BACKGROUND

[0001] This disclosure is in the field of composite pressure vessels, more particularly, to methods of forming the pressure vessel using gas-impermeable composite materials which include carbon fibers and are intended for use in high and low pressure applications.

[0002] Dissolvable tooling produced with casting or subtractive processes have been used for decades to produce composite pressure vessels and structures. Currently, polyvinyl alcohol (“PVA”) and other similar water soluble tooling is utilized. A typical block is fabricated and then machined to the final dimensions. This method is widely used but costly and time consuming. Other methods consist of lost mold casting, where wax or other materials are melted or burned out.

[0003] All of the casting methods require a high upfront cost for investment in tooling. Each tool is specific to one geometry, typically one application use. The types of complex geometries that can be formed using these methods are limited.

SUMMARY

[0004] Embodiments of a composite pressure vessel of this disclosure do not make use of casting or subtractive processes but rather include a 3D printed mandrel. The mandrel may be 3D printed using additive manufacturing processes such as vat polymerization, material or binder jetting, material extrusion, and powder bed fusion.

[0005] In embodiments, a non-transitory or computer readable medium storing computer readable instructions which, when acted upon by a 3D printer, cause the 3D printer to print a mandrel of a composite pressure vessel, the mandrel having a predetermined size, shape, and internal volume and including at least one end having an opening to an internal volume of the mandrel. The computer readable instructions may further cause the 3D printer to print one or more fluid management devices integral to and contained by the mandrel. The computer readable instructions can be in a slicing file. A digital representation of the 3D printed mandrel may be stored and displayed.

[0006] The mandrel may be 3D printed as a single unit or its component parts may be printed. For example, a first end section, a second end section, and a middle section of the mandrel may be individually printed and then assembled. The middle section or body of the mandrel may be a single printed part or two or more printed parts joined together. One or more of the fluid management devices may be printed as part of the first end, the second end, or the middle section (or some combination thereof). The first and second ends may be domed and the middle section cylindrical. One or both ends may include a boss that provides the opening to the interior volume. The boss may be 3D printed. A fitting or valve may be connected to the boss or the end. The fitting or valve may be 3D printed.

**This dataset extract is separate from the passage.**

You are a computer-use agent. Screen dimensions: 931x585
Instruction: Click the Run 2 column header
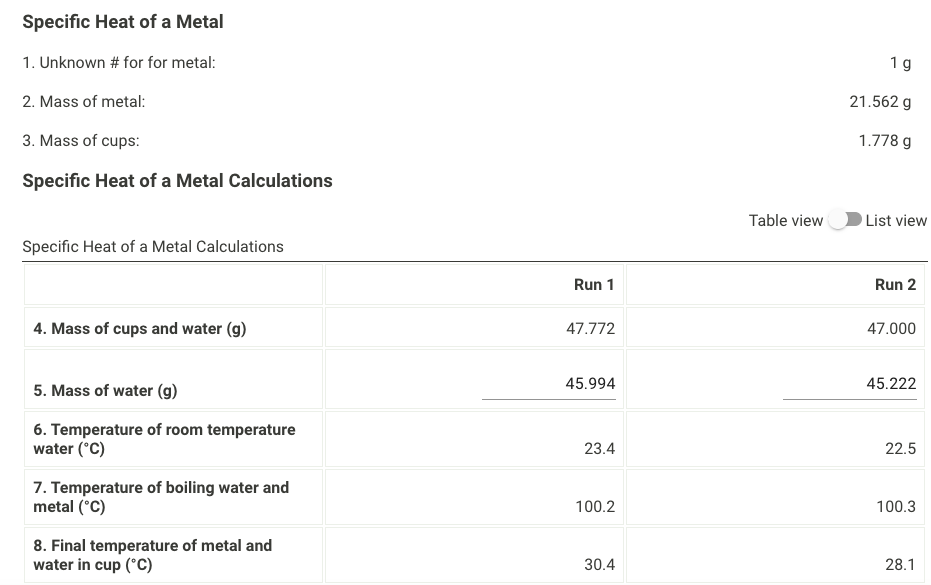click(x=895, y=284)
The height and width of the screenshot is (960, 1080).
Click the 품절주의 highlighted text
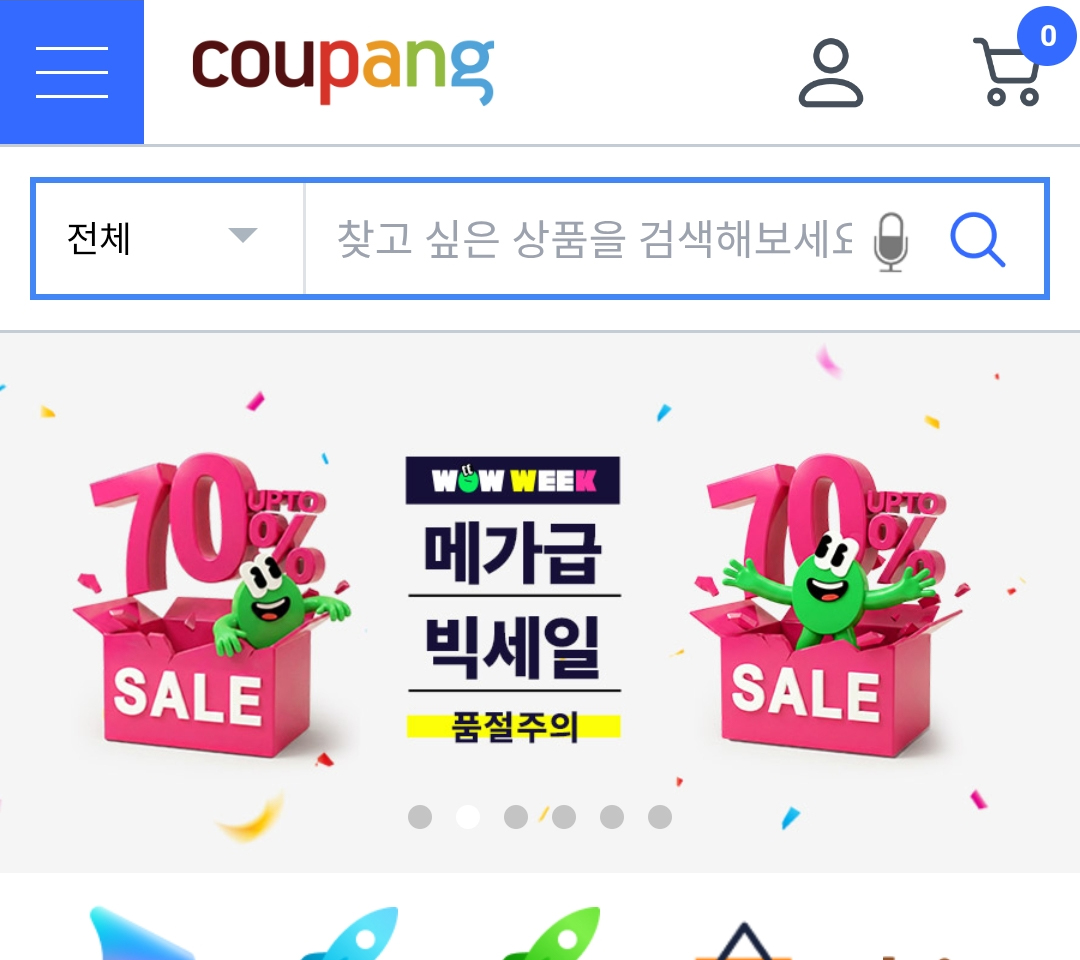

[0007] The fluid management device may be a baffle. The baffle may be arranged coaxial a longitudinal centerline of the mandrel. The baffle may extend in a radial direction relative to the longitudinal centerline of the mandrel. The baffle may include a plurality of through holes. [0008] In some embodiments, the fluid management device is a cylinder arranged coaxial to a longitudinal centerline of the mandrel. The cylinder may include a plurality of though holes. The cylinder may be connected to the boss.

[0009] The fluid management device can be a wall that divides the internal volume into at least two chambers. The chambers may be in fluid communication with one another. In other embodiments, the fluid management device may be a channel such as, but not limited to, a cooling channel. In other embodiments, the fluid management device is a diaphragm.

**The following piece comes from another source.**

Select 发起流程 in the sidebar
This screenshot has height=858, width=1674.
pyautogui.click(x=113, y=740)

[0010] Embodiments of a method of this disclosure for producing a composite pressure vessel include 3D printing a mandrel, the mandrel having a predetermined size, shape, and internal volume, the mandrel including at least one end having an opening to the internal volume; after the 3D printing, smoothing surface imperfections, filling surface voids, or smoothing surface imperfections and filling surface voids; after the smoothing or filing or smoothing and filling, assembling at least one fitting to the mandrel; after the assembling, applying an impermeable film to the at least one fitting and the mandrel; after the applying, encapsulating the impermeable film by applying at preprogramed angles a carbon fiber roving and resin to the mandrel; and after the encapsulating, curing the composite pressure vessel.

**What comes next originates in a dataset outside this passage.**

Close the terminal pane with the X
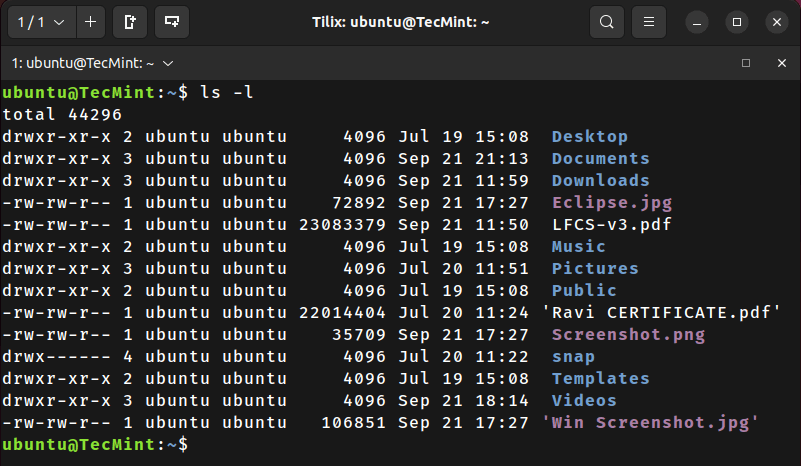 pos(782,63)
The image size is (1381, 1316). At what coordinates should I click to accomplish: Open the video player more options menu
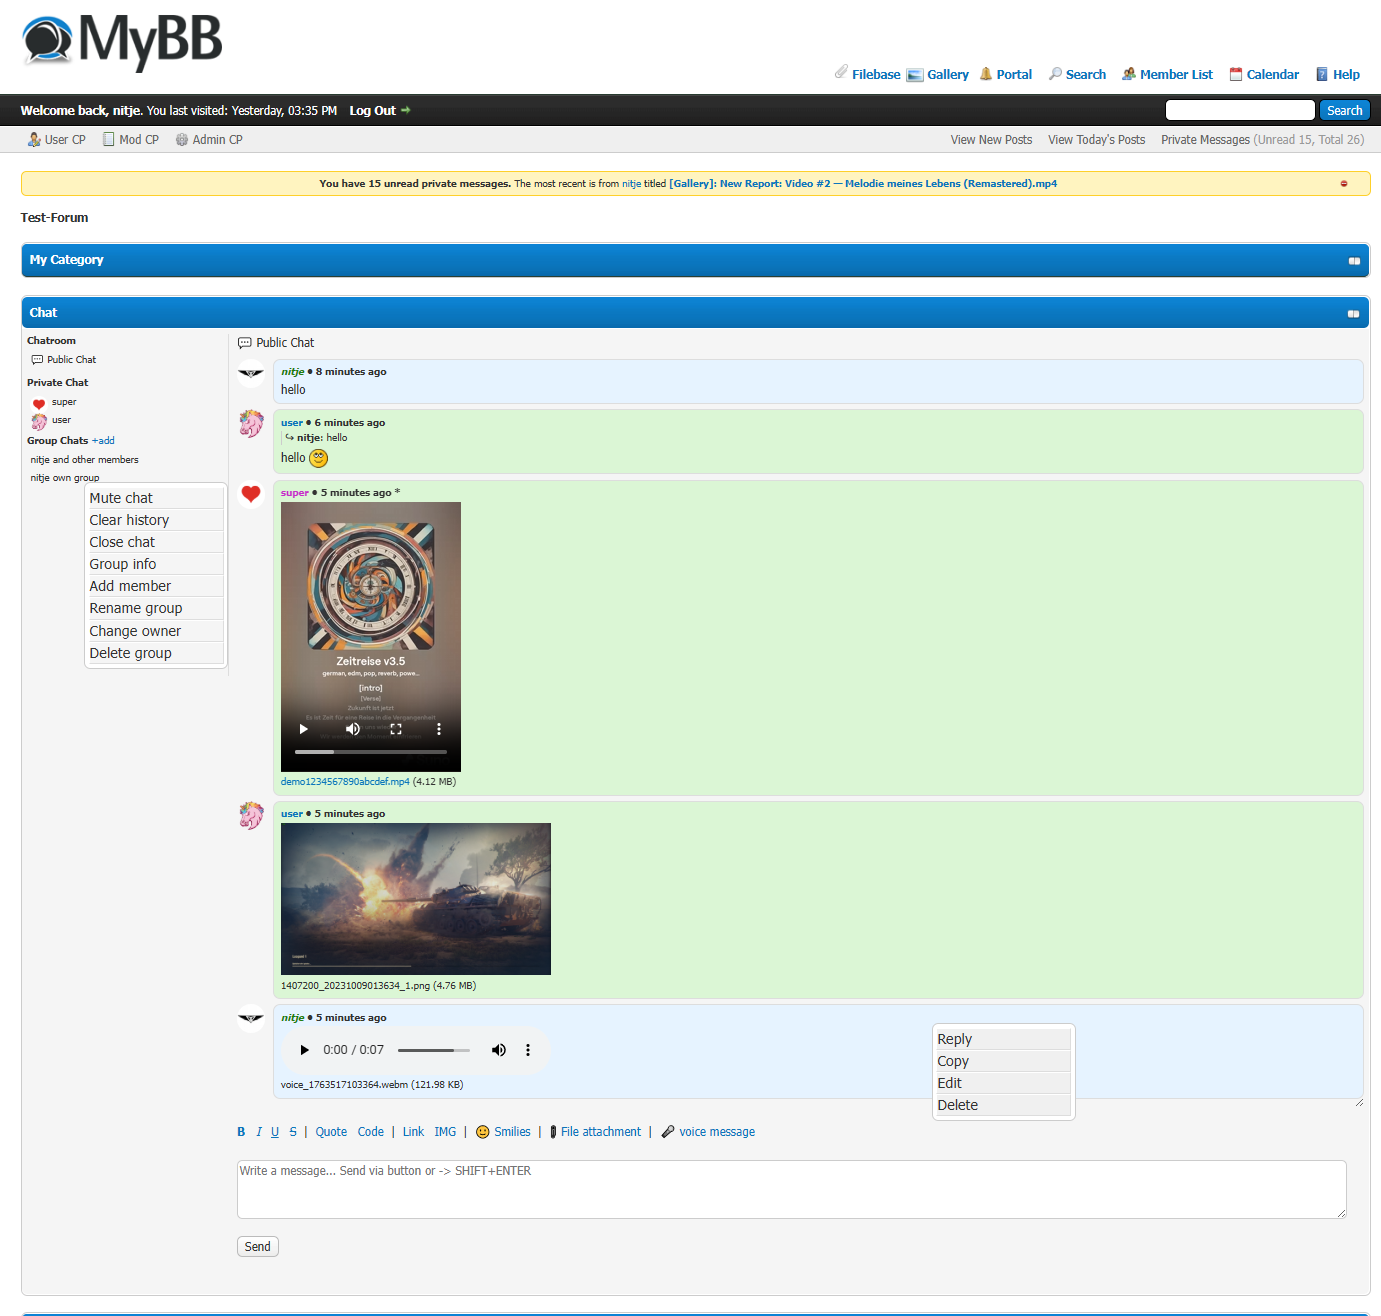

[0011] The smoothing and filling is done because of layer lines on the outside surface of the printed mandrel. The mandrel could be used as-is is but might affect performance by transferring these lines to the fiber shell. The smoothing and filing is done using the same material as that used for printing the mandrel. It too is an additive process.

[0012] In some embodiments, the method includes 3D printing a fluid management device integral to and contained by the mandrel. The mandrel may include at least two 3D printed parts that are then assembled together. The fluid management device may be printed as a component of one or both of the two 3D printed mandrel parts. Where the mandrel is soluble - because a liner-free composite pressure vessel is desired - the method further comprises, after the curing, flushing the pressure vessel with water to dissolve or remove the mandrel.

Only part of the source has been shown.